### Data under study
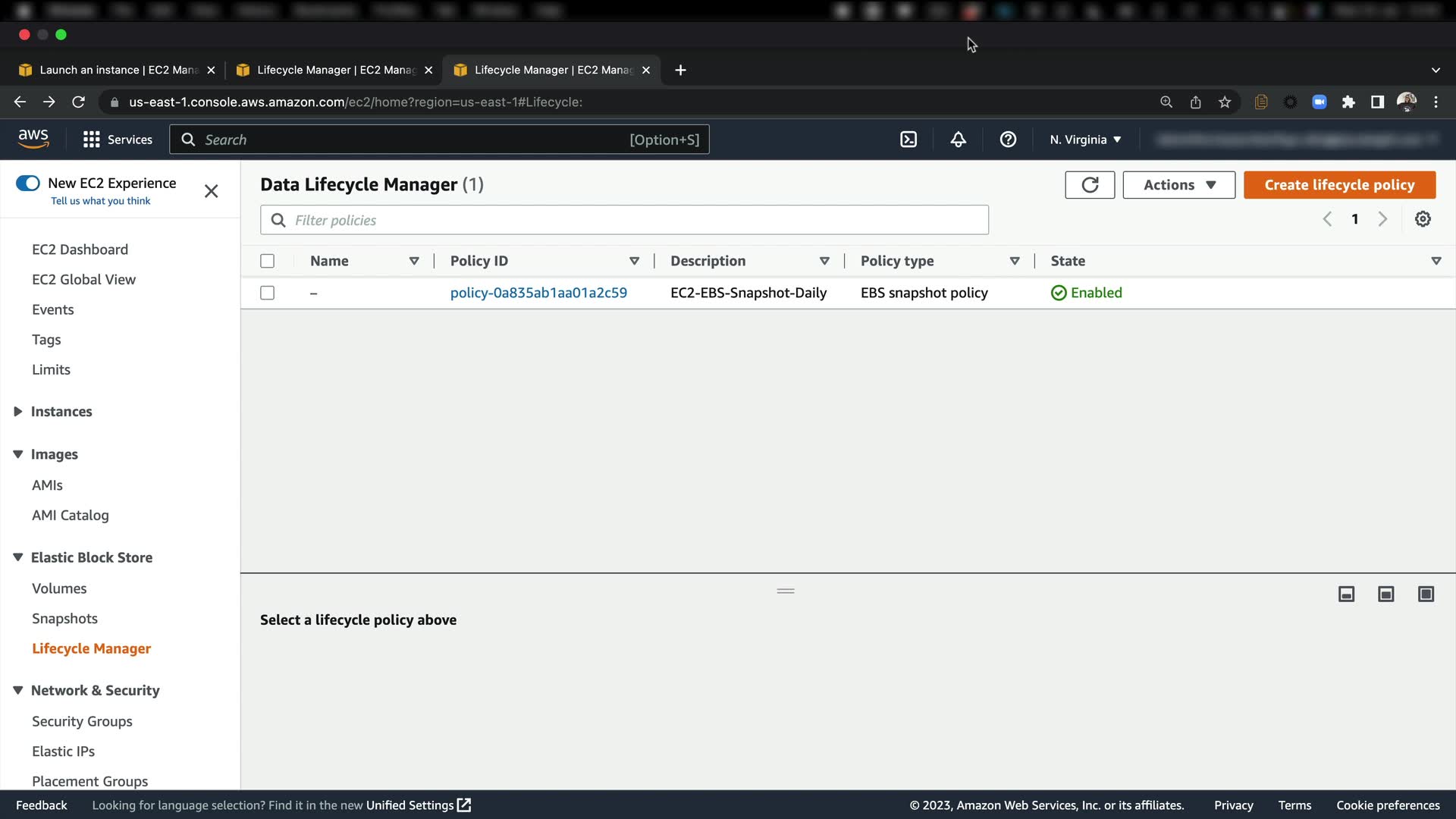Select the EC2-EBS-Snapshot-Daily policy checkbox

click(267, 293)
...
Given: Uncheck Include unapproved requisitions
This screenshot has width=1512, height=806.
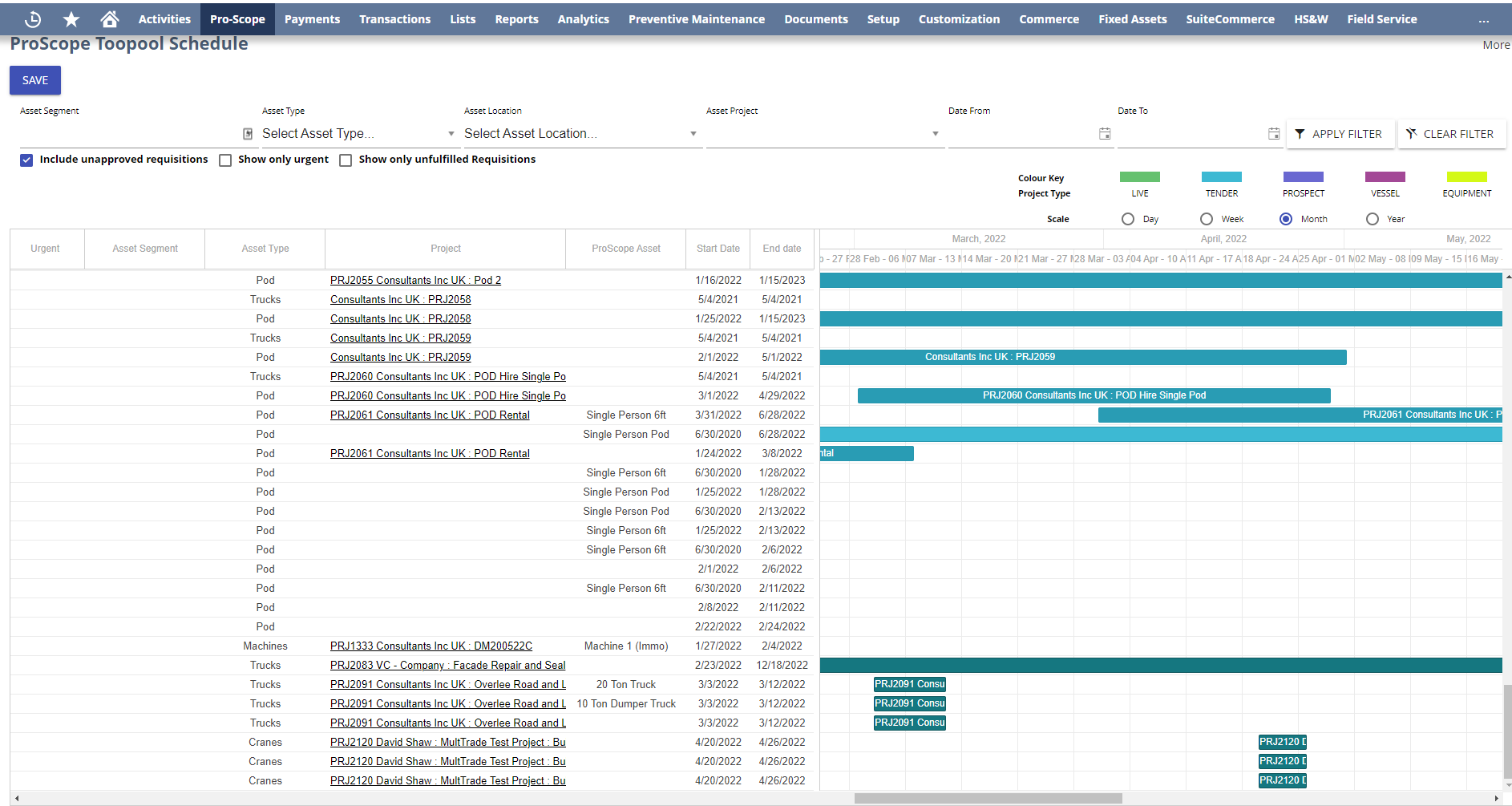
---
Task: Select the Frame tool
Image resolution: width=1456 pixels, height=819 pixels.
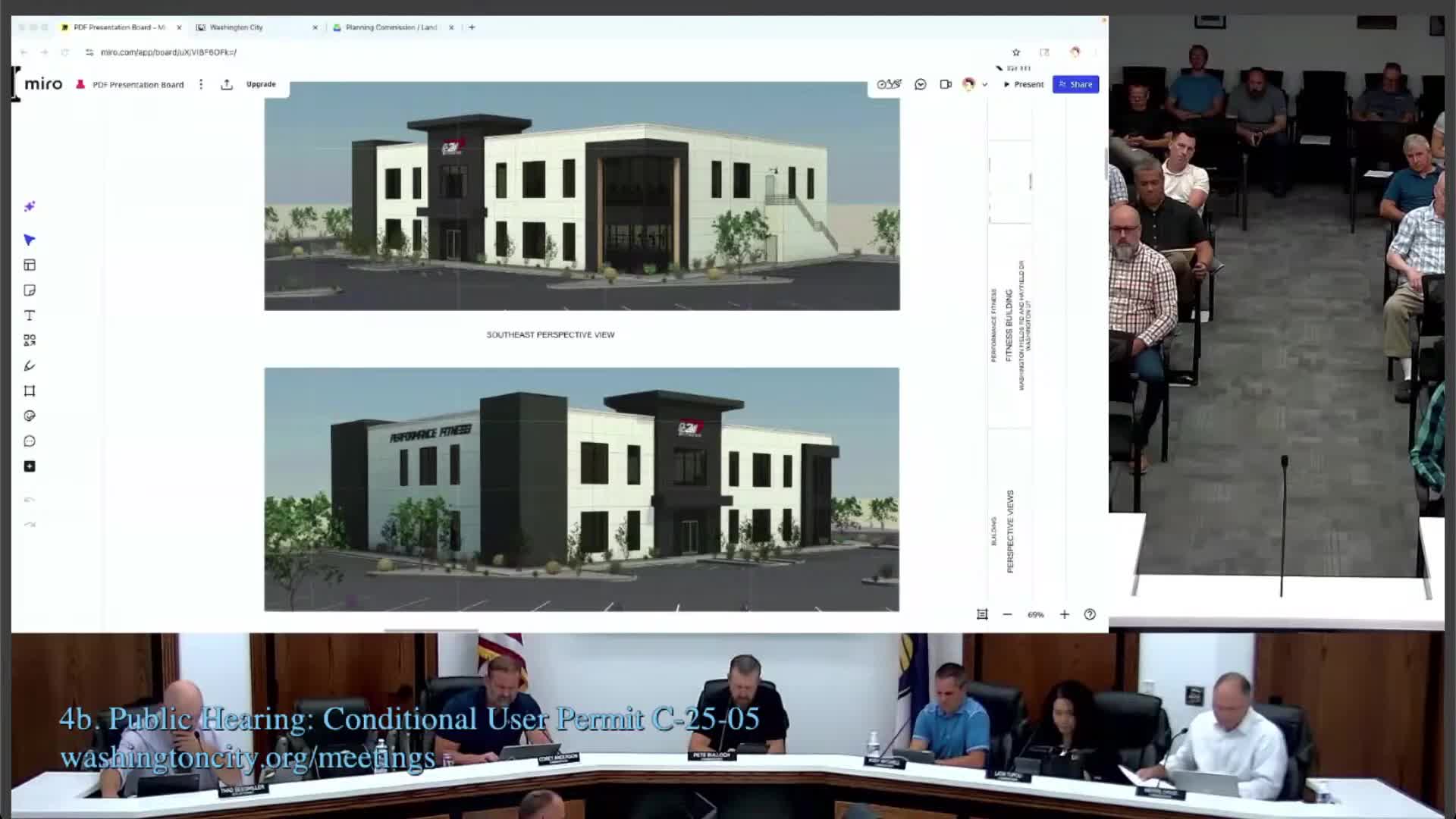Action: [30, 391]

### Required action
Of the entries listed above, reproduce only the lines starting at the line containing "Given: Uncheck Include" and ending at the line containing "This screenshot has width=1512, height=806.". Include both, exactly as they stand.

### Task result
Given: Uncheck Include unapproved requisitions
This screenshot has width=1512, height=806.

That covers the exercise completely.